In our previous study, the incidences of severe and critical disease among thoracic surgery patients were 27.3 and 36.4%, respectively [15], suggesting that thoracic surgery can compromise outcomes. We recommended that thoracotomy be performed with extreme caution in pulmonary contusion patients with COVID-19 infection. Furthermore, to reduce postoperative risk and avoid unnecessary exposure to the novel coronavirus, pulmonary contusion patients should be treated conservatively if possible.

The limitations of this study include its small sample size, especially the fact that there were only two patients with pulmonary contusion combined with COVID-19, indicating bias and limited generalizability in the study results.
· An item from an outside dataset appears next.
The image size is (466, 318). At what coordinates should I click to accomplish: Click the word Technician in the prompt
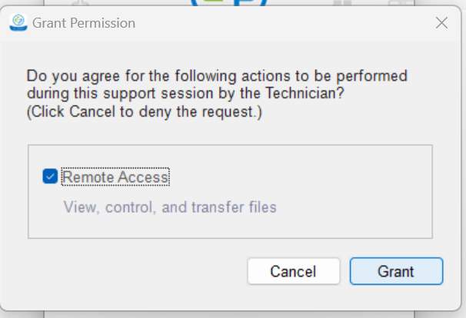(x=305, y=93)
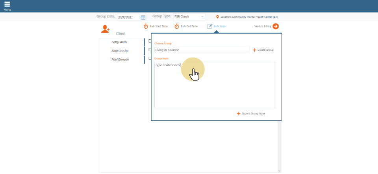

Further follow-up is also still needed.

In conclusion, patients with pulmonary contusion and those with COVID-19 may present some similarities during their clinical course. Treatment for patients with pulmonary contusion combined with COVID-19 infection should be considered comprehensively. During the pandemic, it is essential to balance the benefit of surgery with the risks of unnecessary exposure to the virus for healthcare professionals and patients by changing the management principles. Thoracotomy should be avoided and the possibility of COVID-19 infection coexisting with pulmonary contusion must be borne in mind.